* **TASK**
Please arrange the records from the line with "Open the quick chat bubble labeled F2" up to and including the line with "Looking at the screenshot, I should click(x=213, y=123)." as a Markdown table with the columns Row and Line, numbering each line and leaving out blank ones. Include no other lines.

*****

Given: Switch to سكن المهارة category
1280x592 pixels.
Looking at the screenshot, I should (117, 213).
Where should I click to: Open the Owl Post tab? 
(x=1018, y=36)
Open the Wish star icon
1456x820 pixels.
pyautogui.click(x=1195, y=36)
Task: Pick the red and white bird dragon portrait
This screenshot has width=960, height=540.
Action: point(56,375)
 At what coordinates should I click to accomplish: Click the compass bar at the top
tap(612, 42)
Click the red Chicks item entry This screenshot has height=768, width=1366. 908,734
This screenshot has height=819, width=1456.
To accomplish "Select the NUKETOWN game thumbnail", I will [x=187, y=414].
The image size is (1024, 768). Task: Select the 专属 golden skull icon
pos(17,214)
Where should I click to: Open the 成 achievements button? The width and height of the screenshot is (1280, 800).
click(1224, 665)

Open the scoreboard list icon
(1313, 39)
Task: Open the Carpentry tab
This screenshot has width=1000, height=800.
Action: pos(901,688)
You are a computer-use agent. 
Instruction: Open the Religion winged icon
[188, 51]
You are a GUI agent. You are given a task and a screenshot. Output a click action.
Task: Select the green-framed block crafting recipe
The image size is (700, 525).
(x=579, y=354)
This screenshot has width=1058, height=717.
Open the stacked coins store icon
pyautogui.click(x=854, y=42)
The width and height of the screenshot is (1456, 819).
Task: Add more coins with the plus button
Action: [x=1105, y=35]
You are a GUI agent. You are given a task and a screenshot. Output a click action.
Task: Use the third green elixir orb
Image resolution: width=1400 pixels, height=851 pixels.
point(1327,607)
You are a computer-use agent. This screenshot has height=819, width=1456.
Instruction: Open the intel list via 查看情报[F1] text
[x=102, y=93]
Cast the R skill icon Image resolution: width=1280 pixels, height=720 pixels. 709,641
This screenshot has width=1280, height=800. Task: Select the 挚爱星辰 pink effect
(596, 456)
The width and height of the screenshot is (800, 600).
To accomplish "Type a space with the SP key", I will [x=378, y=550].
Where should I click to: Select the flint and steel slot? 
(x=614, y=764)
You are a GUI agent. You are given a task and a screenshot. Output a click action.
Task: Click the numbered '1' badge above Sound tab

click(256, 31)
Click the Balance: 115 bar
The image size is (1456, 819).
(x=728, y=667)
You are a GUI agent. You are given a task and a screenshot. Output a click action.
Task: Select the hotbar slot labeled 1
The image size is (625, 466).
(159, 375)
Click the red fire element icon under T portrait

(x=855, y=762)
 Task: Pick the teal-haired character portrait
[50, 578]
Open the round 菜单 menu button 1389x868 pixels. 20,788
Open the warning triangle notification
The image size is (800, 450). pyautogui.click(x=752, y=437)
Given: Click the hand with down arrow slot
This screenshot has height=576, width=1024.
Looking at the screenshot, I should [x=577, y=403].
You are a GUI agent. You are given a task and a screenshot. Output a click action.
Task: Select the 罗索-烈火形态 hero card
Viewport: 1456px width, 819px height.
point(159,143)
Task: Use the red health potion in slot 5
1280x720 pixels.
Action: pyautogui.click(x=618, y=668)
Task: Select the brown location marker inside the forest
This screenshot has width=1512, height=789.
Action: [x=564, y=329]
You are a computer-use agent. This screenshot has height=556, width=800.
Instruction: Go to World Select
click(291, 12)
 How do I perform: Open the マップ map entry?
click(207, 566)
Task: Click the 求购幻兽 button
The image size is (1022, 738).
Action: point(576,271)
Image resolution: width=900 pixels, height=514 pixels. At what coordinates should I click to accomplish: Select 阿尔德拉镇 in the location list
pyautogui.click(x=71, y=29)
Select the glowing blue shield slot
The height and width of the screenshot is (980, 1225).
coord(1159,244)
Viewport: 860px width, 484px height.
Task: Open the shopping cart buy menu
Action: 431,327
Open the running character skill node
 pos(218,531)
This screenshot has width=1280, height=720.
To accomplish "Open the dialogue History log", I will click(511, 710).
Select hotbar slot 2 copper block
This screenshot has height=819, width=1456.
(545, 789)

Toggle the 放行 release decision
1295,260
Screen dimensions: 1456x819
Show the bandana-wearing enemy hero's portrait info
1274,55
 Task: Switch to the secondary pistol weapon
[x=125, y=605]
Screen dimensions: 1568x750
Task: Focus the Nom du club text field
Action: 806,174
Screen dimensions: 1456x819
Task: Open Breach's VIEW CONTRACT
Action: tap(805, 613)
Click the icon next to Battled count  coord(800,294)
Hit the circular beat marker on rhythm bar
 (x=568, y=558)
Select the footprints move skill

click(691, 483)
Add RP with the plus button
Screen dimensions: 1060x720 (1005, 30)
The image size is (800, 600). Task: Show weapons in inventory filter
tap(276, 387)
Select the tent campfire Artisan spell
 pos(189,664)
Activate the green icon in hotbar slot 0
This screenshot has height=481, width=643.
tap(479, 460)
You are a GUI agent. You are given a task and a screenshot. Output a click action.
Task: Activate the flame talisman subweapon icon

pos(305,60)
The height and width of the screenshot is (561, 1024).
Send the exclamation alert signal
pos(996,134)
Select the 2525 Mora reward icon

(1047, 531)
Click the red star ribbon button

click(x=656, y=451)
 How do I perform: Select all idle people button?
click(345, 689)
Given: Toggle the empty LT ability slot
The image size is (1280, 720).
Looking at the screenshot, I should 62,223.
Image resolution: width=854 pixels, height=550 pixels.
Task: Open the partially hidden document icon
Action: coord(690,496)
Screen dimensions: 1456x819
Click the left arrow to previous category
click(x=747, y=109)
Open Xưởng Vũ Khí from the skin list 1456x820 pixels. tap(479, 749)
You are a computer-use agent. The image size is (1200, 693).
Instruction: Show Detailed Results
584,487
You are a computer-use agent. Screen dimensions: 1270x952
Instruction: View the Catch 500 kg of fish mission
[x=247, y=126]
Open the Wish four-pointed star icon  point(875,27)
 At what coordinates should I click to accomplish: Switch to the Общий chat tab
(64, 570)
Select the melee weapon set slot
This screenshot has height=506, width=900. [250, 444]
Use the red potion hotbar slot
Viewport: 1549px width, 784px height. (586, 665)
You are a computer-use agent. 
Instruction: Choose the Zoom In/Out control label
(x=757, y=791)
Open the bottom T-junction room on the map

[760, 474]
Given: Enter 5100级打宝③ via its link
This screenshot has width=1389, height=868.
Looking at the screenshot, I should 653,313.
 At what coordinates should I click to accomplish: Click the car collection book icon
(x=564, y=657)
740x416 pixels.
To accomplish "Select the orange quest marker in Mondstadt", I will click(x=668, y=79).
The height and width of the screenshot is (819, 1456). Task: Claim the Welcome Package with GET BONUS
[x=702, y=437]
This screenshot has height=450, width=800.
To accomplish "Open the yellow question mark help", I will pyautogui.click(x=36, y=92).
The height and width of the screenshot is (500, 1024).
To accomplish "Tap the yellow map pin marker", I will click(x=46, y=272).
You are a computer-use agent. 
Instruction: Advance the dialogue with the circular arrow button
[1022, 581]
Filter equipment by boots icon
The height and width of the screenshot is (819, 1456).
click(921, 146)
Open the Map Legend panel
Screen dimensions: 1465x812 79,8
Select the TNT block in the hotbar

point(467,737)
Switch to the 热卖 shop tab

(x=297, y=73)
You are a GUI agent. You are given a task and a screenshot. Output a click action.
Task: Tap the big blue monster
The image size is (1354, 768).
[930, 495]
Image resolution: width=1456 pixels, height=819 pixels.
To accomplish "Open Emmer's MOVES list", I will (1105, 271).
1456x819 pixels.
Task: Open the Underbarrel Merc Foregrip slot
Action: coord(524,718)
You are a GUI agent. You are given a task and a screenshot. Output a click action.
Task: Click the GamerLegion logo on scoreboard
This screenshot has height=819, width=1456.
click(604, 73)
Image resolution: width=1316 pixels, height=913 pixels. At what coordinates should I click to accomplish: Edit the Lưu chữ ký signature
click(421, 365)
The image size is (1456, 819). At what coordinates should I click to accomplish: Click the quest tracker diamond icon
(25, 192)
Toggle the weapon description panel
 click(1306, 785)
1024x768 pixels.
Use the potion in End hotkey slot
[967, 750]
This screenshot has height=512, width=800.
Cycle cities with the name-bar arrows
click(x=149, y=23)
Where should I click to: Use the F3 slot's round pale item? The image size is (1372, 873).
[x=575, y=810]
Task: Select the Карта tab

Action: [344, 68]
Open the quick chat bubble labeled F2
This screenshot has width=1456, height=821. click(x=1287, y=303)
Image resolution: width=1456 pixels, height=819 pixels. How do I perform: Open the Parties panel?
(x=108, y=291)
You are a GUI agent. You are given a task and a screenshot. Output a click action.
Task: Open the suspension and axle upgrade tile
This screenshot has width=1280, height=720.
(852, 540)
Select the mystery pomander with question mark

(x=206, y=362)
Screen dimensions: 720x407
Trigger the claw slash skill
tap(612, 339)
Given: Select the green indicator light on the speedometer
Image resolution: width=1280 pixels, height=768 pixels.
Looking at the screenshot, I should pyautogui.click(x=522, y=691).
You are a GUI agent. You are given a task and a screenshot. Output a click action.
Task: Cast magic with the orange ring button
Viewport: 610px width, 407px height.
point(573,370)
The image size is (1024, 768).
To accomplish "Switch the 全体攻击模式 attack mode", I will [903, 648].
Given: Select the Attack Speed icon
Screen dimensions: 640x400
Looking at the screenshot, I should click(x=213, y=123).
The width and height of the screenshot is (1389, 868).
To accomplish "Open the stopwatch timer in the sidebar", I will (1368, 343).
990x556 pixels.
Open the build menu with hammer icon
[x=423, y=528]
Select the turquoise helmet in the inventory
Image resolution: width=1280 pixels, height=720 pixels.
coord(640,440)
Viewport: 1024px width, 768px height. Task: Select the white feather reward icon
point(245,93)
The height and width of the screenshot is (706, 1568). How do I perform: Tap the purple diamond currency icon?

*****

* **SOLVED PROBLEM**
| Row | Line |
|---|---|
| 1 | Open the quick chat bubble labeled F2 |
| 2 | This screenshot has width=1456, height=821. click(x=1287, y=303) |
| 3 | Image resolution: width=1456 pixels, height=819 pixels. How do I perform: Open the Parties panel? |
| 4 | (x=108, y=291) |
| 5 | You are a GUI agent. You are given a task and a screenshot. Output a click action. |
| 6 | Task: Open the suspension and axle upgrade tile |
| 7 | This screenshot has width=1280, height=720. |
| 8 | (852, 540) |
| 9 | Select the mystery pomander with question mark |
| 10 | (x=206, y=362) |
| 11 | Screen dimensions: 720x407 |
| 12 | Trigger the claw slash skill |
| 13 | tap(612, 339) |
| 14 | Given: Select the green indicator light on the speedometer |
| 15 | Image resolution: width=1280 pixels, height=768 pixels. |
| 16 | Looking at the screenshot, I should pyautogui.click(x=522, y=691). |
| 17 | You are a GUI agent. You are given a task and a screenshot. Output a click action. |
| 18 | Task: Cast magic with the orange ring button |
| 19 | Viewport: 610px width, 407px height. |
| 20 | point(573,370) |
| 21 | The image size is (1024, 768). |
| 22 | To accomplish "Switch the 全体攻击模式 attack mode", I will [903, 648]. |
| 23 | Given: Select the Attack Speed icon |
| 24 | Screen dimensions: 640x400 |
| 25 | Looking at the screenshot, I should click(x=213, y=123). |